简体   繁体   English

Python - 查找没有重复内部项目的列表列表的最大子集

[英]Python - Find the biggest subset of a list of lists where no inner item is repeated

I have a list of lists where each sublist is composed by four items, in this format:我有一个列表列表,其中每个子列表由四个项目组成,格式如下:

ll = [["dog", "cat", "mouse", "pig"],
      ["pidgeon", "goose", "rat", "frog"],
      ["bird", "dog", "mouse", "pig"]
      ["wolf", "cat", "whale", "rhino"]
      ...
      ["chameleon", "bat", "zebra", "lion"]

I need to find the biggest combination of the inner lists where no string is ever repeated.我需要找到没有重复字符串的内部列表的最大组合。 My output list of lists should be in the same format as ll , so it should be a list of lists where each sublist is composed by four strings.我的列表输出列表的格式应该与ll相同,因此它应该是一个列表列表,其中每个子列表由四个字符串组成。 So my desired output would exclude ["dog", "cat", "mouse", "pig"] (the first sublist) since it shares the items "dog", "mouse" and "pig" with ["bird", "dog", "mouse", "pig"] (the third sublist) and the item "cat" with ["wolf", "cat", "whale", "rhino"] (the fourth sublist).所以我想要的输出将排除["dog", "cat", "mouse", "pig"] (第一个子列表),因为它与["bird", "dog", "mouse", "pig"] (第三个子列表) 和带有["wolf", "cat", "whale", "rhino"]的条目 "cat" (第四个子列表)。 Crucially, my desired output would not exclude the third and the fourth sublist, although that would be a combination of the inner lists where no string is repeated, because it would not be the biggest combination.至关重要的是,我想要的输出不会排除第三个和第四个子列表,尽管那将是没有重复字符串的内部列表的组合,因为它不会是最大的组合。

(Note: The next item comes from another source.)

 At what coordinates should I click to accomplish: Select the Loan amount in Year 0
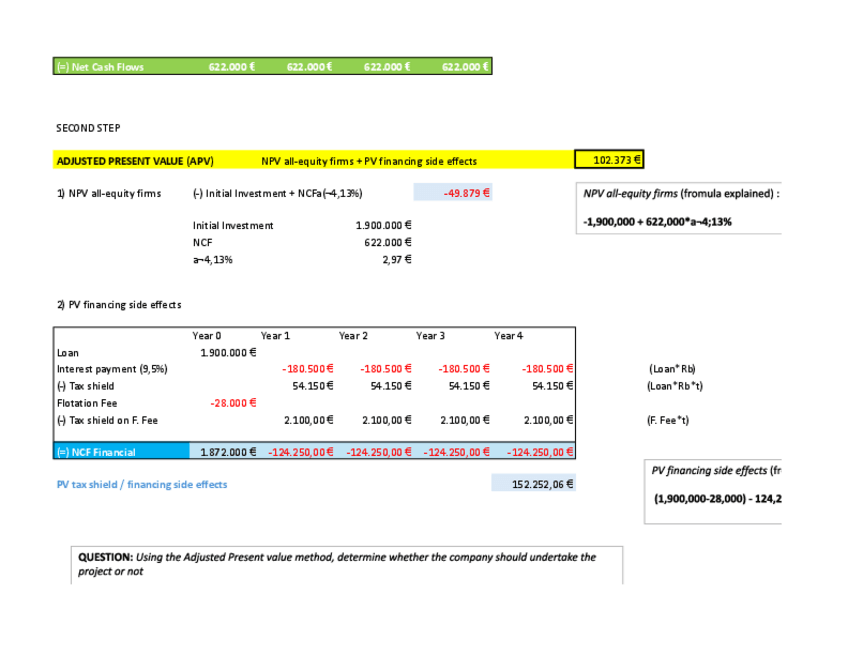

For now, I have followed two options, that are not desirable in two different ways:目前,我遵循了两个选项,它们在两种不同的方式中都是不可取的:

Option 1选项1

output = []
for comb in itertools.combinations(ll, 40):
    merged = set(itertools.chain.from_iterable(comb)) # flatten nested list
    if len(merged) == 160: # 40*4 = 160 --> no item is repeated
        output.append(comb)

The downsides of this option are that (a) it's not computationally efficient at all, and (b) I would be specifying a priori the number of inner lists that I aim for, instead of maximizing it.这个选项的缺点是 (a) 它在计算上根本没有效率,并且 (b) 我会先验地指定我的目标内部列表的数量,而不是最大化它。

Option 2选项 2

items = set()
unique = []
for quartet in ll:
    if set(quartet).isdisjoint(items):
        unique.append(quartet)
        for word in quartet:
            items.add(word)
print(unique)

The downsides of this option are that although it returns a list that meets my constraint (non repetition), it does not return the biggest one and the output is order sensitive.此选项的缺点是,虽然它返回一个满足我的约束(非重复)的列表,但它不会返回最大的列表,并且输出是顺序敏感的。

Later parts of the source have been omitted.